Extracted entries:
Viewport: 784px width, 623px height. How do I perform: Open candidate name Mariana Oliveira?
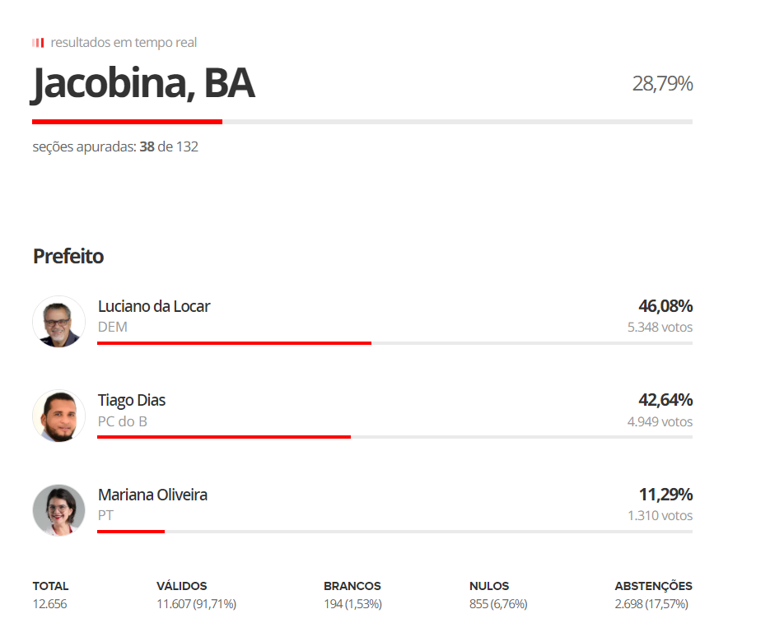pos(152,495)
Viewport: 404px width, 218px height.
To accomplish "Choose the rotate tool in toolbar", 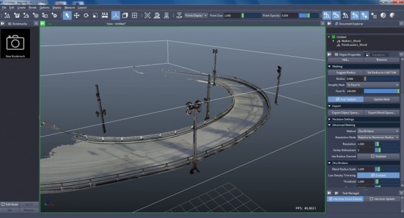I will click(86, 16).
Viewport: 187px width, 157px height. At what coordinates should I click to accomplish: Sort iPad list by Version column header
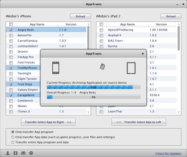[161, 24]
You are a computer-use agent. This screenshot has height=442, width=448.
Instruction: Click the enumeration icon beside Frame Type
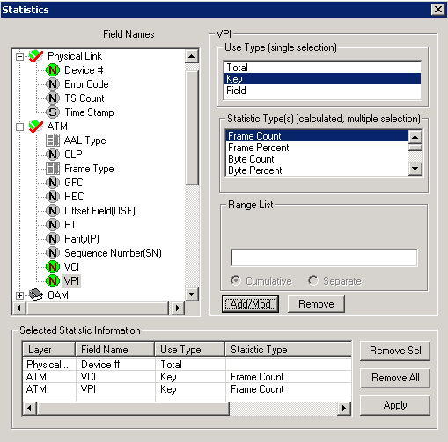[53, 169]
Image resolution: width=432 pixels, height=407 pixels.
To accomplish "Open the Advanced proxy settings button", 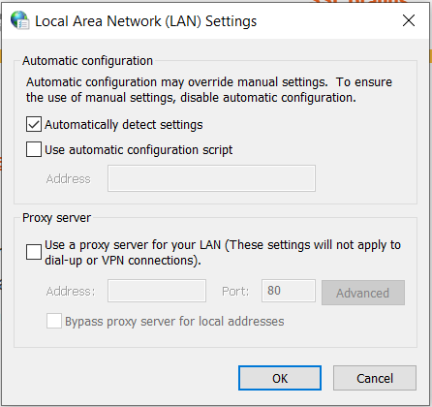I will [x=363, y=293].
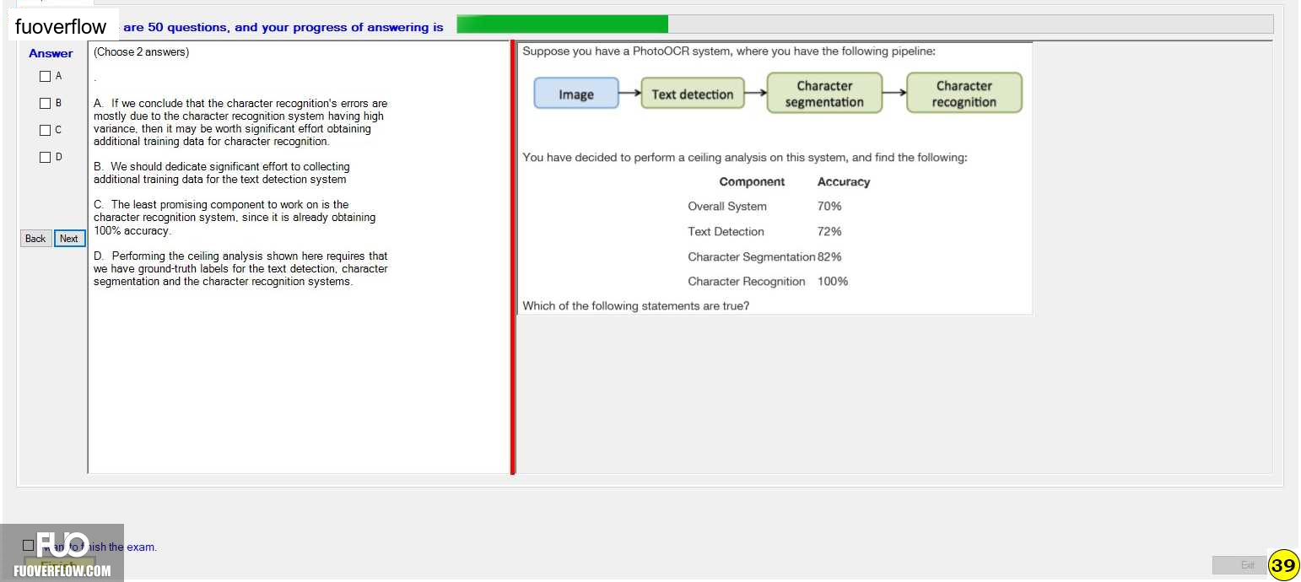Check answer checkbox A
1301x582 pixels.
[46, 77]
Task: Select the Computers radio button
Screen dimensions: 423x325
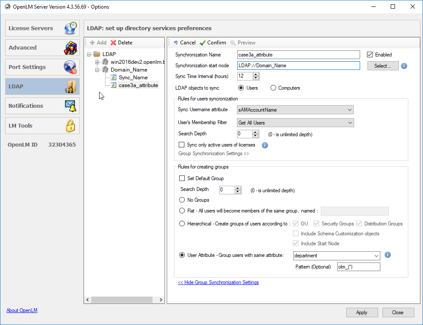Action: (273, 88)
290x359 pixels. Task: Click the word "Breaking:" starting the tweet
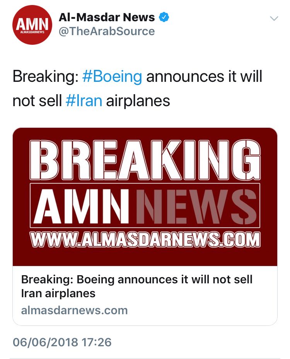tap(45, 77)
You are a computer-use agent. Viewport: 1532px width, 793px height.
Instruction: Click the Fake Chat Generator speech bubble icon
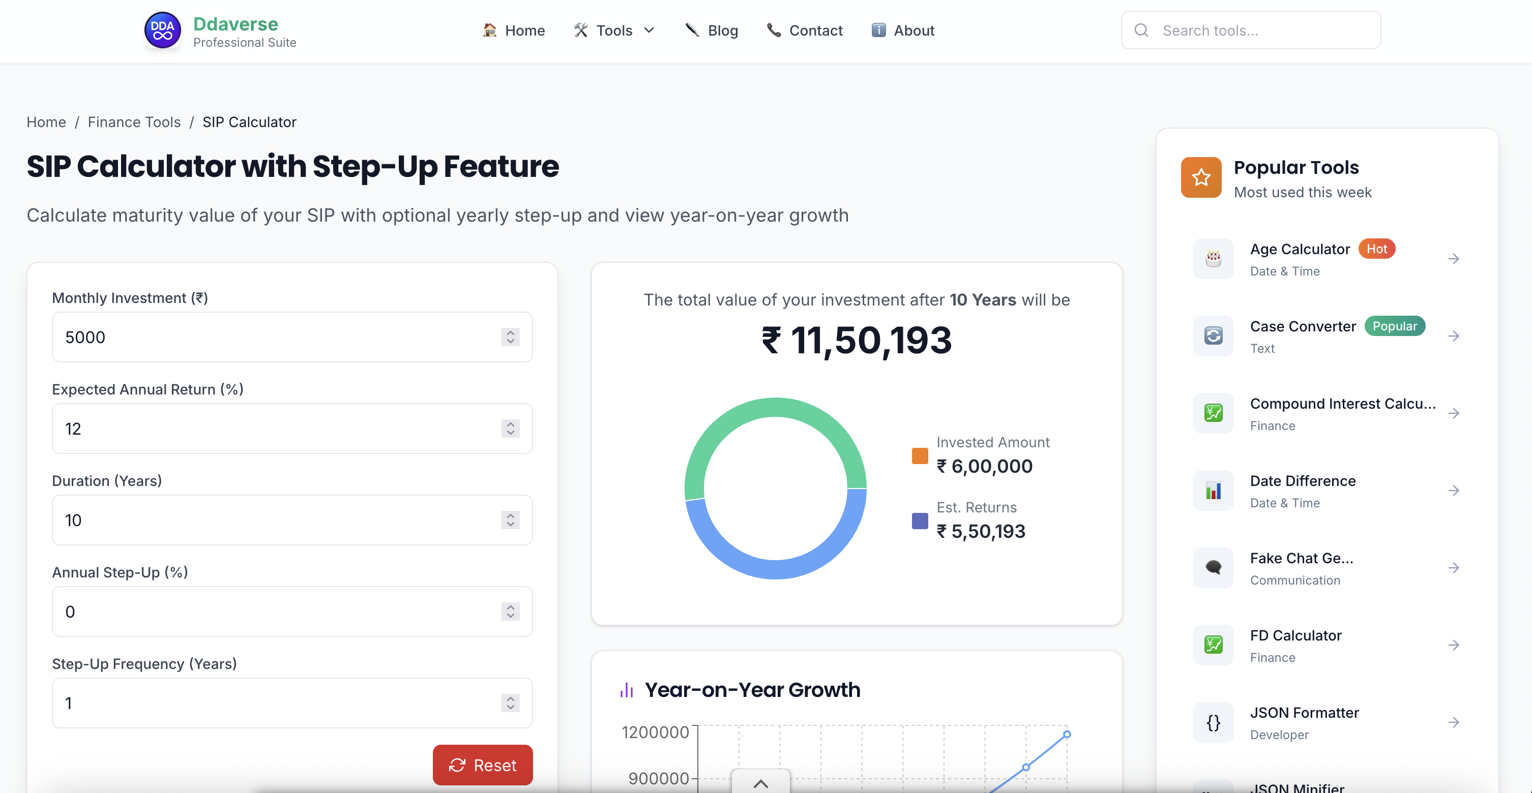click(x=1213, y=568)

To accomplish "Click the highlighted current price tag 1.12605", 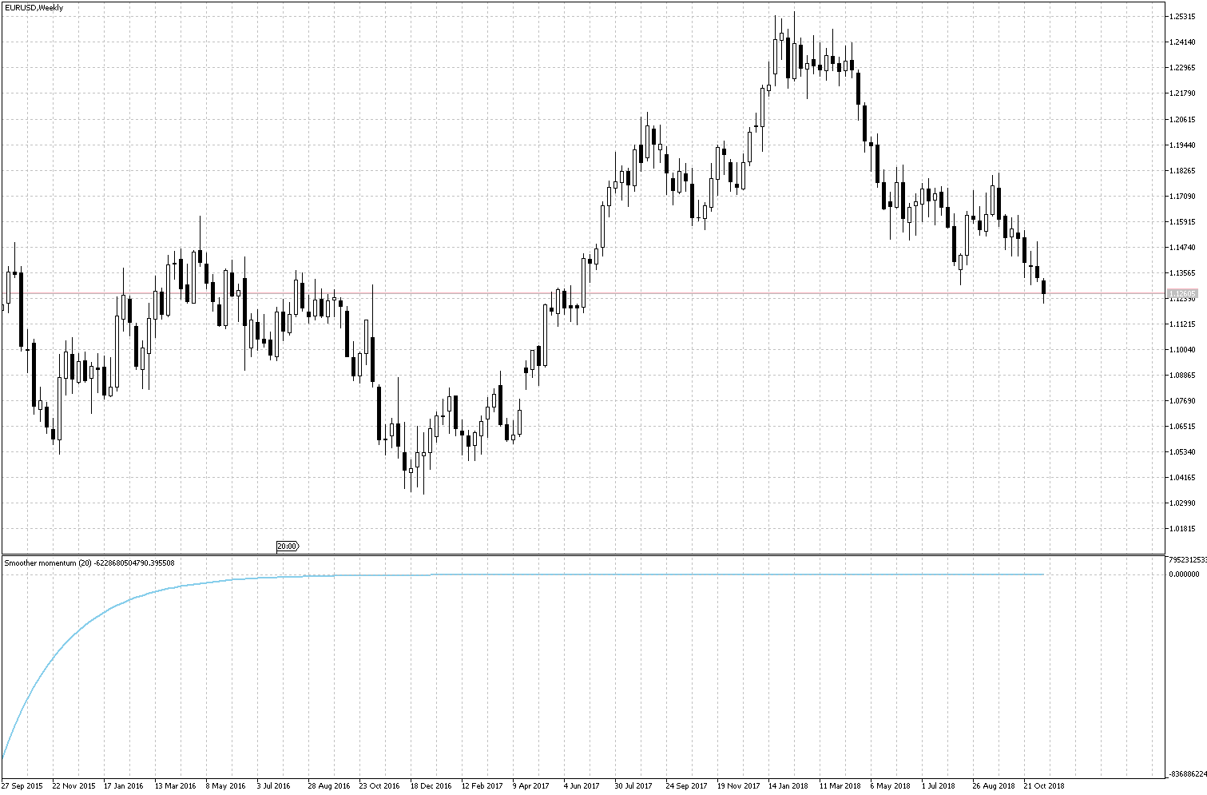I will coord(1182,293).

Activity: Among the lines above, find those containing the word "agent" and copy each.

Answer to this task:
You are a computer-use agent. This screenshot has height=442, width=448.
You are a computer-use agent. Viewport: 1532px width, 793px height.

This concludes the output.